■ Record excerpts:
☆ ☆ ☆

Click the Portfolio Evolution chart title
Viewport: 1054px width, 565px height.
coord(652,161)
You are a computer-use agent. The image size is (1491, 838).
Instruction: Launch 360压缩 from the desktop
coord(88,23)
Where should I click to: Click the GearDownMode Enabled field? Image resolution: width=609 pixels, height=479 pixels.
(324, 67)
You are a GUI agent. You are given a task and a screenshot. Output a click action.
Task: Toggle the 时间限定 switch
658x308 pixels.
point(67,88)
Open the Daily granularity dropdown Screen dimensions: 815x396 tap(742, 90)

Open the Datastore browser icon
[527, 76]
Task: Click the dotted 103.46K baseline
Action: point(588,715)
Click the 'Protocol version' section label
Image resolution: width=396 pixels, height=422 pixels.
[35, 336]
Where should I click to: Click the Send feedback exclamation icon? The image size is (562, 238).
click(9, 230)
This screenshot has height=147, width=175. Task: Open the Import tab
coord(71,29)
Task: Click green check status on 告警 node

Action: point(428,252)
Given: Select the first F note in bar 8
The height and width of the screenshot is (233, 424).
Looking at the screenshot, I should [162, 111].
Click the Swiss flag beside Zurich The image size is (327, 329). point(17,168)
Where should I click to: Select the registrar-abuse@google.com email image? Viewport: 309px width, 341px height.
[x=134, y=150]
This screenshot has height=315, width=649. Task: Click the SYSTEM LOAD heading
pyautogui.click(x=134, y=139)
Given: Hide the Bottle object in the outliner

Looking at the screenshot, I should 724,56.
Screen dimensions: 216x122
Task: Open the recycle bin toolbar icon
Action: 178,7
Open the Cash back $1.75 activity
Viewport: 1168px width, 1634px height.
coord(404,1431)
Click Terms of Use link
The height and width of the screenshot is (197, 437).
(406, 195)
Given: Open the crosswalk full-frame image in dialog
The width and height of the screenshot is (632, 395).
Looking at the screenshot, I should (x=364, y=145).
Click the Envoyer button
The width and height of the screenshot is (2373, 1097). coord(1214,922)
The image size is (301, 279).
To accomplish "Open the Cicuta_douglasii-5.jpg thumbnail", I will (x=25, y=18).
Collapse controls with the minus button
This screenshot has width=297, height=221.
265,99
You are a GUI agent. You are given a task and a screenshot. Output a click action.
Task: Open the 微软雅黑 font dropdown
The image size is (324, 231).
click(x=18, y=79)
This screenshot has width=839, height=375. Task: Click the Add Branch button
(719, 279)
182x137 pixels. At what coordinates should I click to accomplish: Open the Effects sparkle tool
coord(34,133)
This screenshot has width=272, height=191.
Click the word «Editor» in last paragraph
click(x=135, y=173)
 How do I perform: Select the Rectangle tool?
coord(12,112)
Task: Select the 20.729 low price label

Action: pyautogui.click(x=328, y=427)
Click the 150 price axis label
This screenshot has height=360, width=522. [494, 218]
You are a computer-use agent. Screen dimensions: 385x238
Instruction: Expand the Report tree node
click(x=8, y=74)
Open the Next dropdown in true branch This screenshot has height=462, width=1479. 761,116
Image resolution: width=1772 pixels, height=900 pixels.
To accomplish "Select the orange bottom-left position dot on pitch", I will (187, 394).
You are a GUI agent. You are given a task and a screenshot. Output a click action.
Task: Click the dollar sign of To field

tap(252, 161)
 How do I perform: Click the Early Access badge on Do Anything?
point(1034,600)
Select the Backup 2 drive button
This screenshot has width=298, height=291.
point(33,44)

☆ ☆ ☆

■ Task requirements: Locate every line in the records above that contains the string "icon" and copy each one. Case counts.

■ Result of this exercise:
Open the Datastore browser icon
Where should I click to: Click the Send feedback exclamation icon? The image size is (562, 238).
Task: Open the recycle bin toolbar icon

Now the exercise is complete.